Natural Healing Processes Could Aid Cancer Cell Proliferation

Article

Autotaxin production may shield cancer cells from radiation therapy.

A natural healing mechanism of the body could be dampening the effects of radiation therapy on breast cancer, according to findings from a new study published by The FASEB Journal.

The authors found that irradiation of adipose breast tissue results in an inflammatory response that promotes healing in normal tissue; however, the response allows cancerous cells to survive.

The investigators seek to develop a way to inhibit this natural process.

"Patients often undergo 25 daily doses of radiotherapy to the whole breast after surgical removal of the tumor to ensure that any remaining breast cancer cells are destroyed," said researcher David Brindley, PhD, DSc. "During this treatment, the adipose tissue releases autotaxin, an enzyme that initiates a wound-healing response. This response ends up protecting the remaining cancer cells, allowing them to survive and avoid destruction."

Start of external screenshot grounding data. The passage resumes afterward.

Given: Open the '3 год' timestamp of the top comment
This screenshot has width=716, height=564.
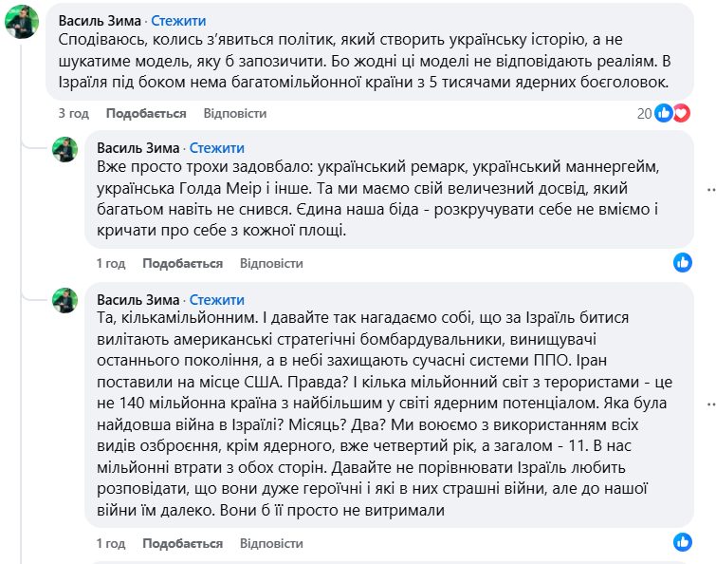Looking at the screenshot, I should tap(73, 113).
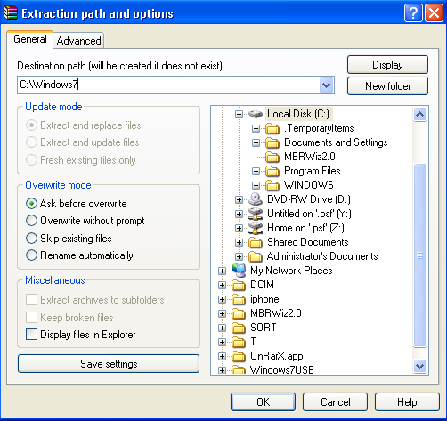Click the folder tree scrollbar down arrow

coord(420,367)
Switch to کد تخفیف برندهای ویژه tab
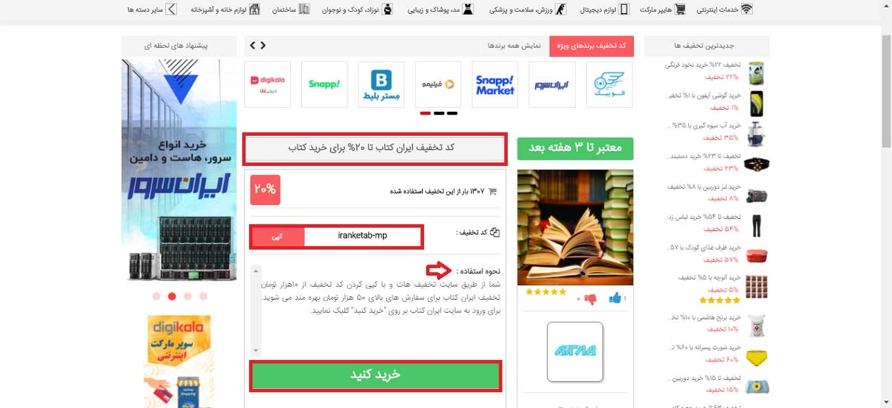This screenshot has height=408, width=892. [591, 45]
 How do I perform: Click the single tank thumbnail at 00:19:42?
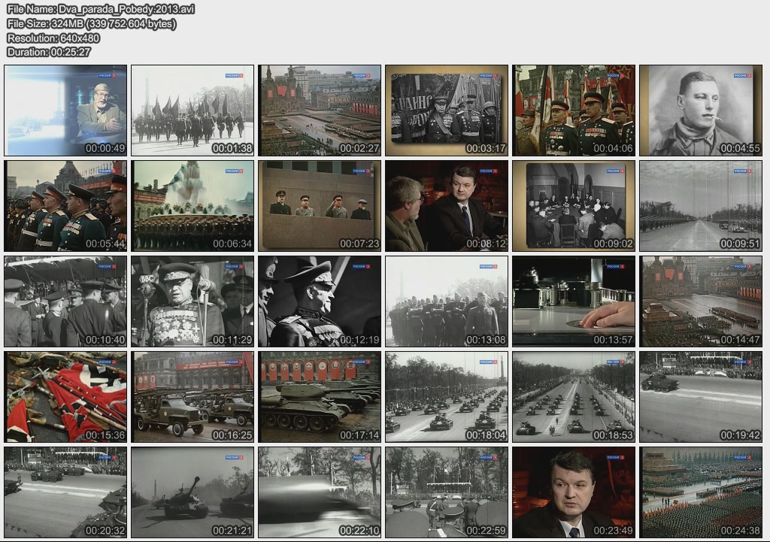[701, 396]
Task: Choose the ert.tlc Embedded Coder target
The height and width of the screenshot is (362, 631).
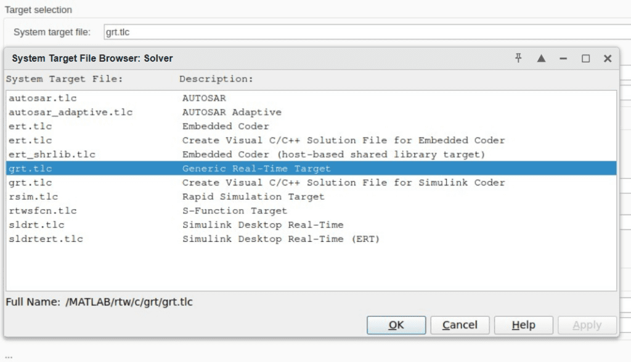Action: coord(185,126)
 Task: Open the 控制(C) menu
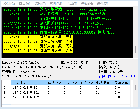(9, 4)
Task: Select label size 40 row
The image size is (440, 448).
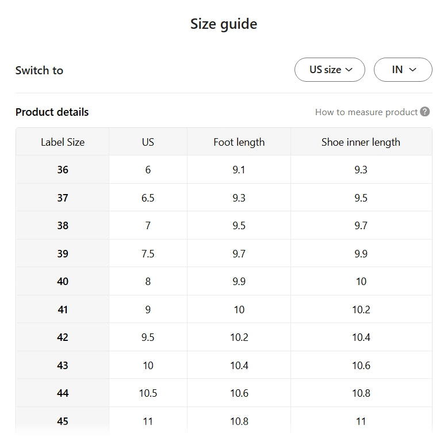Action: pyautogui.click(x=63, y=282)
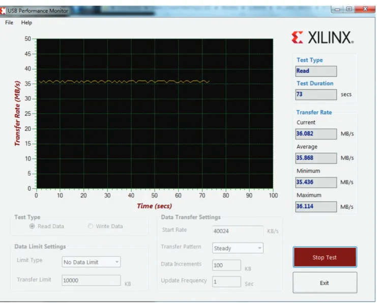
Task: Click the transfer rate line on graph
Action: coord(124,82)
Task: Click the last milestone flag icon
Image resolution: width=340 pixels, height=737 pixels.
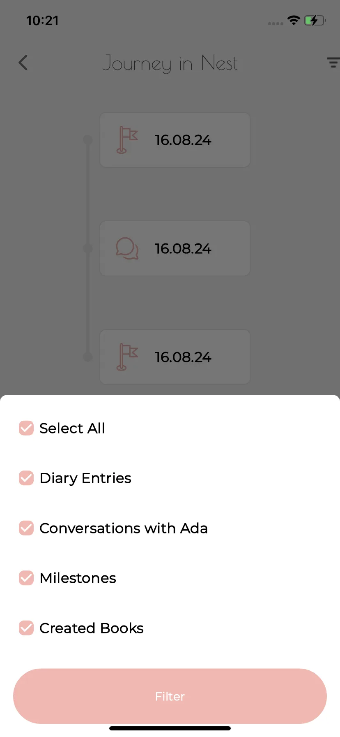Action: point(127,357)
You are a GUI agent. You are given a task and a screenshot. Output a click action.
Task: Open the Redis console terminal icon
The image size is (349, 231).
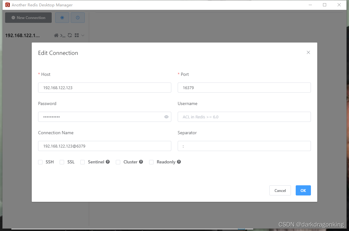pos(63,35)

In the study, the authors exposed human and rat adipose tissue to radiation at levels similar to what patients would experience during treatment. They discovered that exposure to radiation increased autotaxin production and the inflammatory wound healing response, according to the study.

“Cancer cells adopt a variety of strategies for avoiding the immune response in the body,” Dr Brindley said. “If we can block the autotaxin response, we think the body would then be more able to use its own immune system to attack residual cancer cells and to eliminate them, particularly when they are already damaged.”

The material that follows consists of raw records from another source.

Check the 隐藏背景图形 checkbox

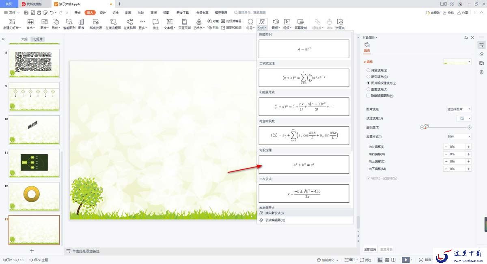point(368,96)
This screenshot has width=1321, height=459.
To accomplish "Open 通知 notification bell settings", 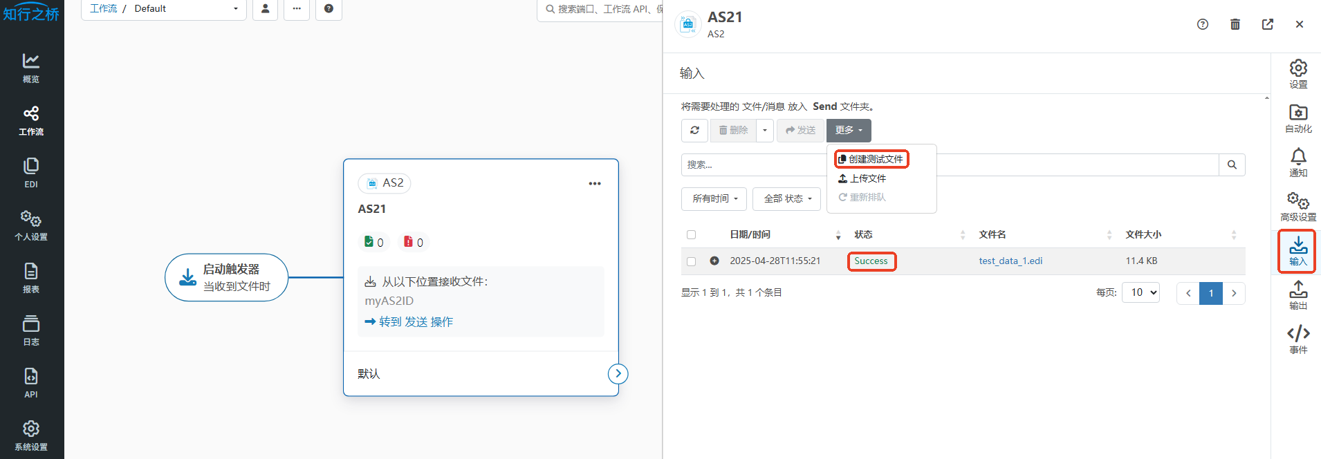I will point(1298,162).
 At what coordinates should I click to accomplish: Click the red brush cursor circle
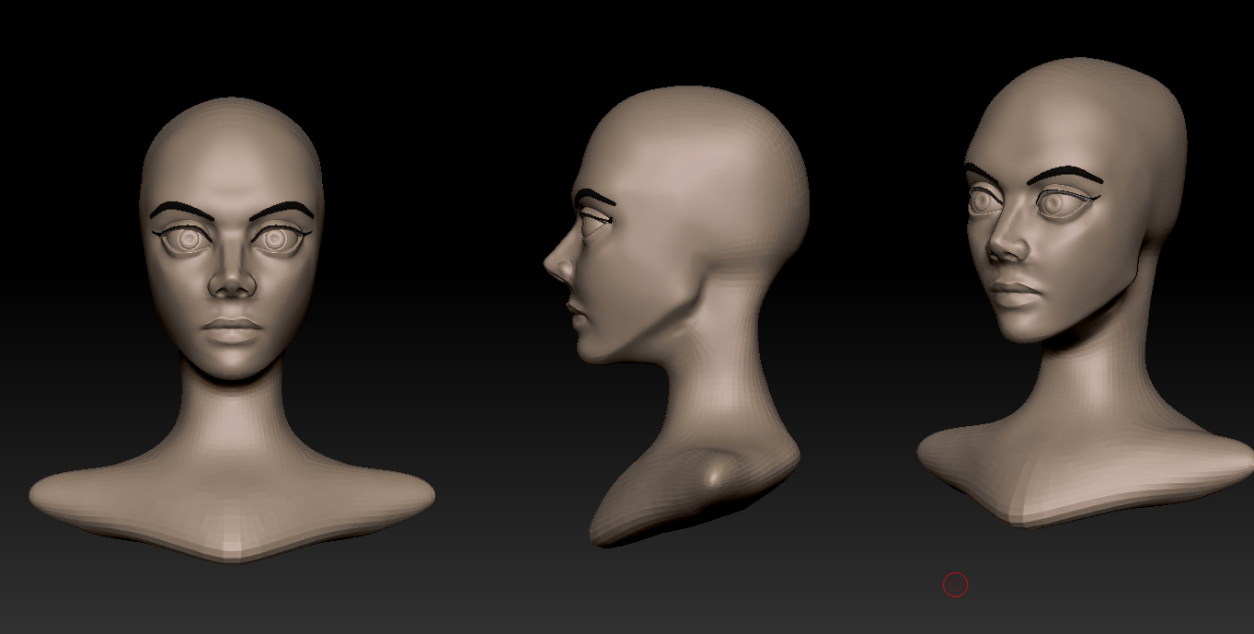956,584
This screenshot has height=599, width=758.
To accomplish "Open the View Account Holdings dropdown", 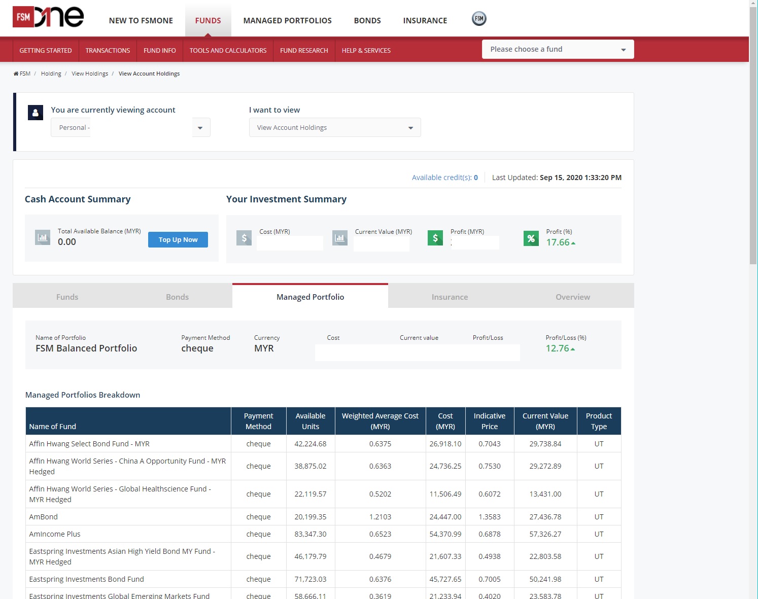I will tap(335, 127).
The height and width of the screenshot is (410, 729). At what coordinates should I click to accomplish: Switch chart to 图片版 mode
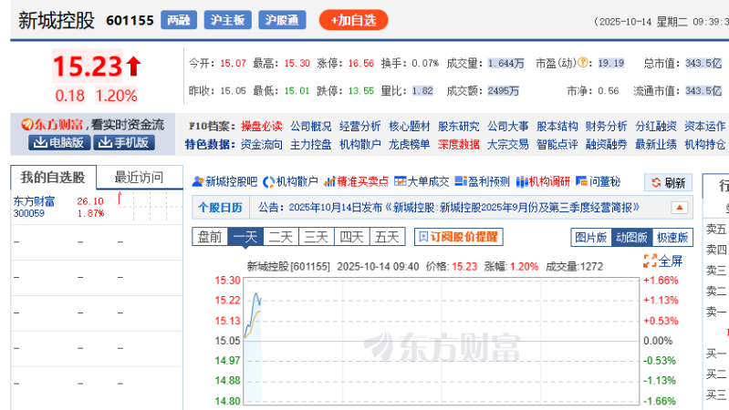[590, 237]
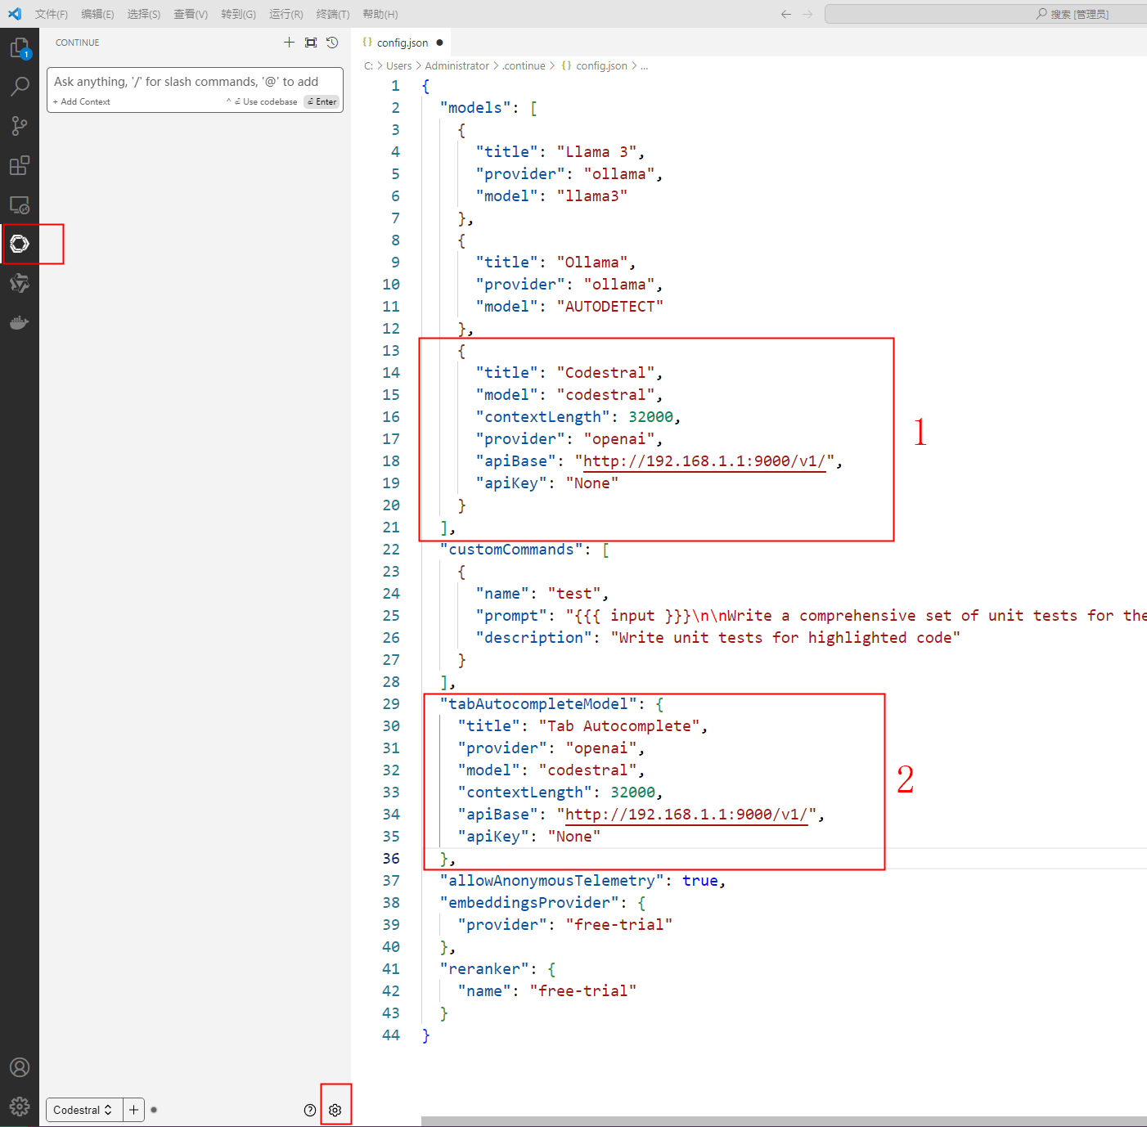Open the Continue settings gear at bottom

[335, 1110]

The authors are currently testing an investigational autotaxin inhibitor to determine if the therapy would inhibit the wound healing response. They hypothesize that it would improve the efficacy of radiotherapy.

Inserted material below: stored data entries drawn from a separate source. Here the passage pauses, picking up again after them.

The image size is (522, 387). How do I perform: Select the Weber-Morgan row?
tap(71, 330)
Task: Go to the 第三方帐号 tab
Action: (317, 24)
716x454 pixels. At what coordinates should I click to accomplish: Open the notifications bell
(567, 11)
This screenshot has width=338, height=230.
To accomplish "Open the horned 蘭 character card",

The experimental drug is also being tested in clinical trials for an inflammatory condition.

“The advantage of attacking the autotaxin as a target is that it is independent of the characteristic and mutations in the tumour [sic],” Dr Brinley said. “We are not targeting the cancer cell itself, but its environment, which should be similar in different tumours [sic]. We’re hopeful that our treatment will be applicable to all kinds of breast cancer and not just a particular subtype.”

The authors believe that an autotaxin inhibitor could be used to treat other types of cancer, such as thyroid cancer and glioblastoma. Additionally, they suggest that same strategy can be used to improve the efficacy of chemotherapy.

The authors said they next hope to move their studies into rodent animal models to determine if the approach works in vivo.

“This is not pie-in-the-sky thinking,” Dr Brindley concluded. “It has great promise.”